Não teria feito/adquirido nada se as personagens não fossem tão bem caracterizadas que crescem, têm defeitos: Harry não é o principal, Harry não é o santo, não é perfeito e, muitas vezes, só é o herói se considerarmos as suas acções enquadradas num encadeado em que se ligam às dos amigos (vários - e não apenas Ron e Hermione-, mas também eles heróis), à sorte e a afins. Harry, não é sequer popular, na escola! É um freak por mais aventuras que viva e que são conhecidas pelos colegas. Se a história é FANTÁSTICA (e é e louvar a criatividade), as personagens não o são. São criadas para se identificarem com seres humanos vulgares com inumeras idiossincrasias que os tornam humanos, reais.
Costumo dizer que cresceram comigo porque cresceram à minha velocidade (conforme ia lendo os livros) - talvez daí me continuassem a prender.

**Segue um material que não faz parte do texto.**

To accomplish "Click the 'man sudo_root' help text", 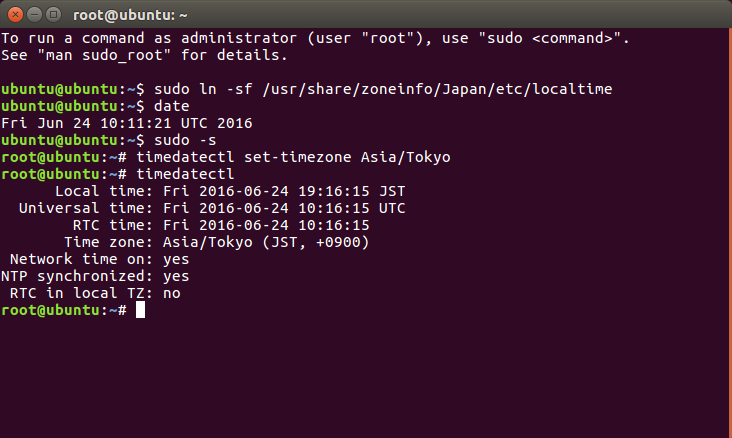I will (x=105, y=55).
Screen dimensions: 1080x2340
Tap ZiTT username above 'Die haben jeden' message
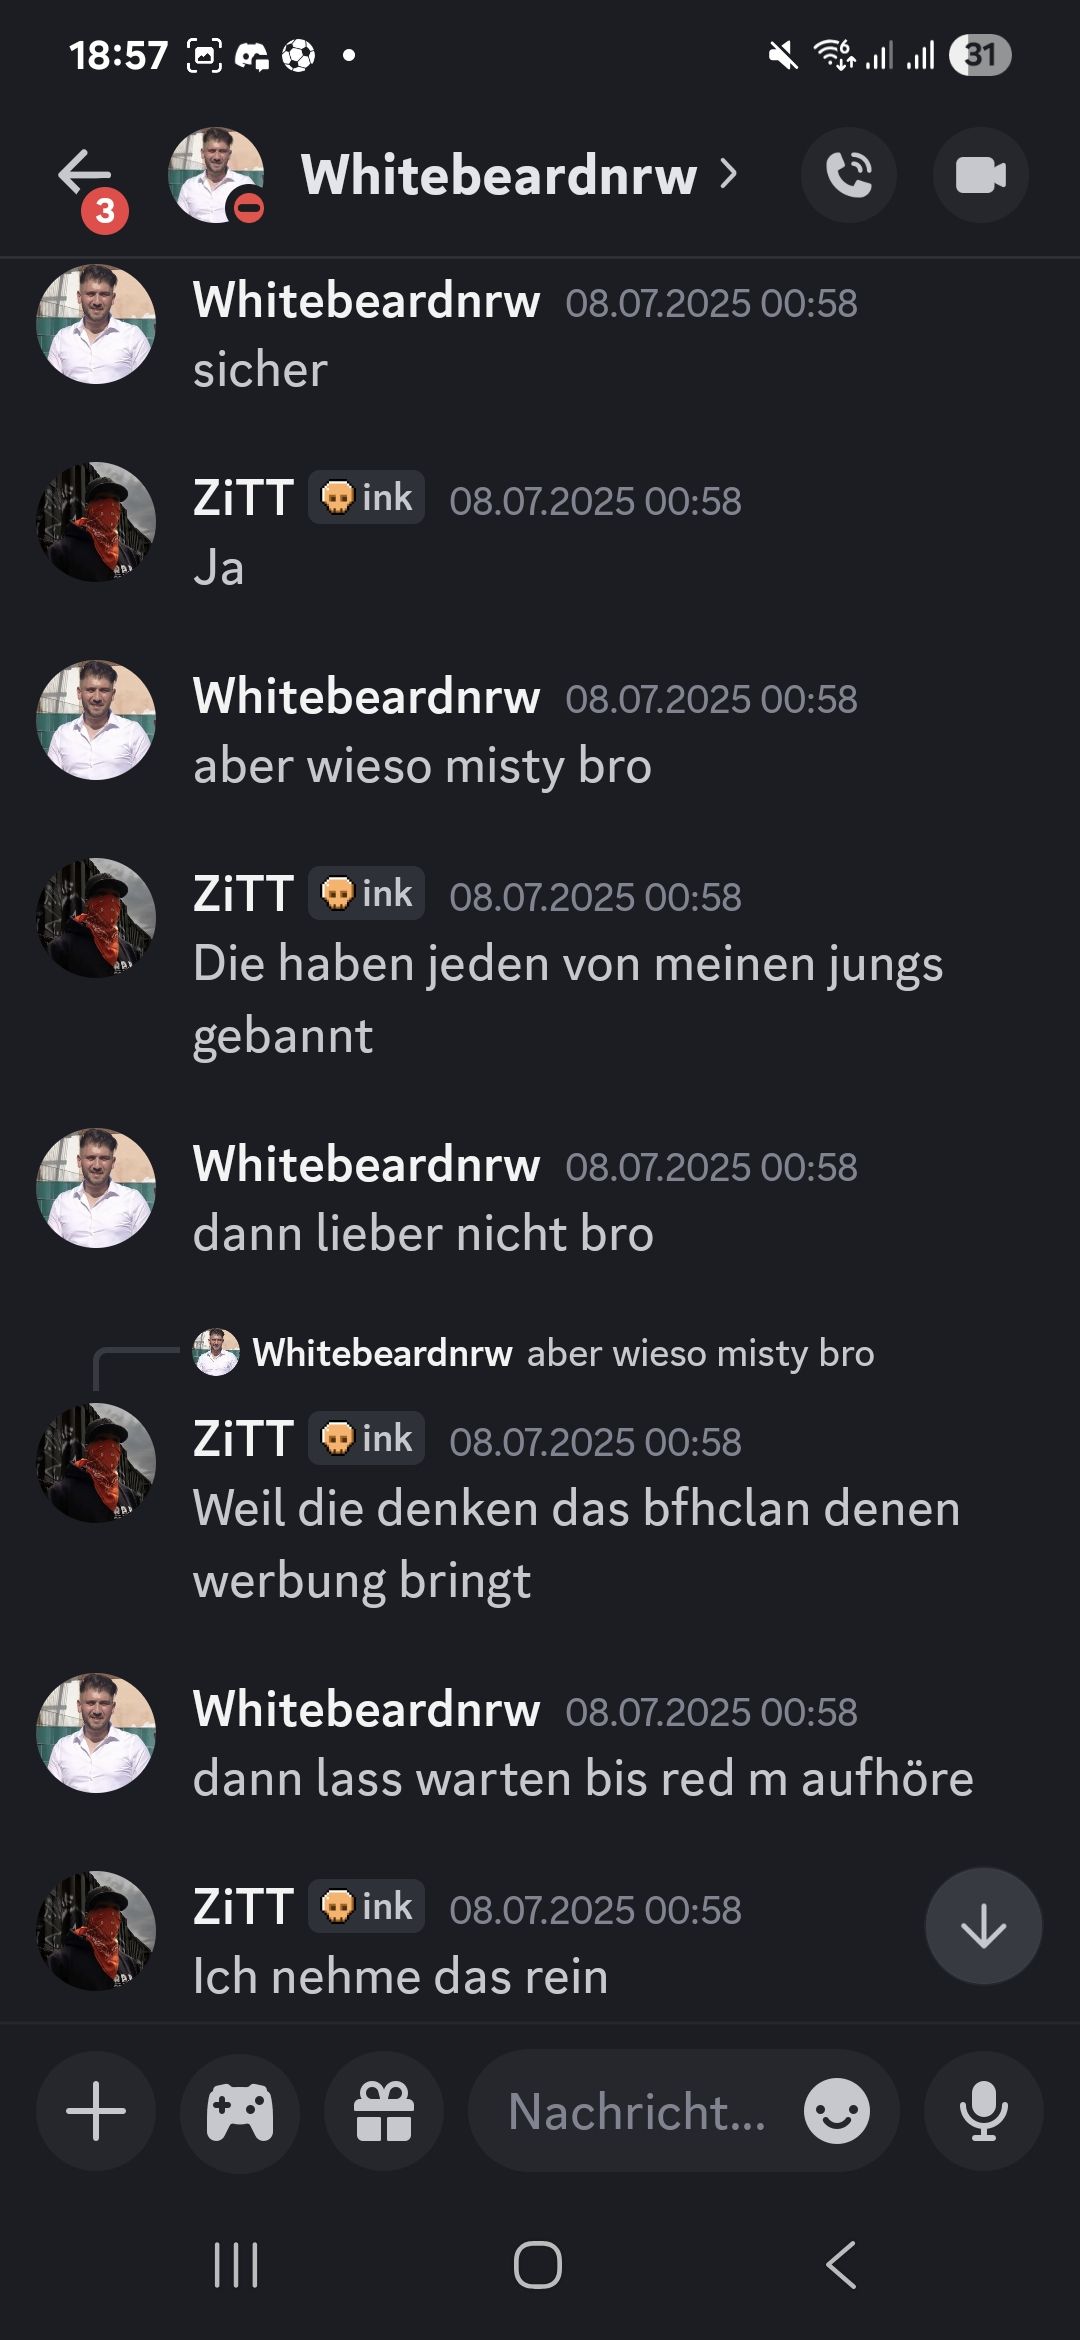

No entanto, acho mesmo que não é de desprezar tamanha obra literária ou não fossem grande parte dos fãs adultos (e não tivesse aquela sido construida fragmentadamete ao longo de anos)que conseguem apreciar a história e todos os seus contornos, associar os pormenores e disfrutar dos desenvolvmentos e das piadas das piadas (a este nível, óbvio que a litura em inglês será mais bem sucedida).

Ainda não o vi, por isso não opino sobre este filme, mas sobre este volume da obra, que é marcado por uma trágica morte no final- ainda mais dolorosa do que a de Sirius Black. Achei excelente em termos de revelações, daí que o compreenda como volume de transição e, porque o que aí vem nada tem a ver com os que vimos até agora, como volume final, em certa medida.

Pessoalmente, quando leio os livros irritam-me imenso os mini-resumos que Rowling faz como que para apresentar os personagens a eventuais novos leitores, em cada livro.

Quanto as adaptações cinematográficas, tendo a sair da sala de cinema a transbordar frustaçao pela obvia impossibilidade de absorção do espirito do livro (ha alterações na historia e escapam pormenores, como é inevitavel).
Para mais, tais adaptações geram mais cepticos (que, plo que vêm nos filmes, não dissossiam a obra de uma historia de bruxinhos para crianças) e mais preguiçosos (que, por verem os filmes acham que nada ganham em ler os livros.

Os Pottermaniacs estão ao nível dos fãs de Tolkien, Star Trek ou ex-files.

Why not?
Anónimo disse…
Nada contra. Especialmente de acordo, aliás, com a última observação. Obrigado pelo comentário imenso e muito justo. Foi a primeira vez que me explicaram razões para o fascínio por Harry Potter de uma forma que eu compreendesse.
still.just.another.Hogwarts'.student disse…
Fico muito contente, então :)

Peço que ignorem alguns bárbaros erros (v.g: X-Files está escrito ex-files) que detectei agora que reli o comment, mas era de facto imenso e o teclar atrapalha-se nos esforço para acompanhar as ideias quando limitado pelo tempo.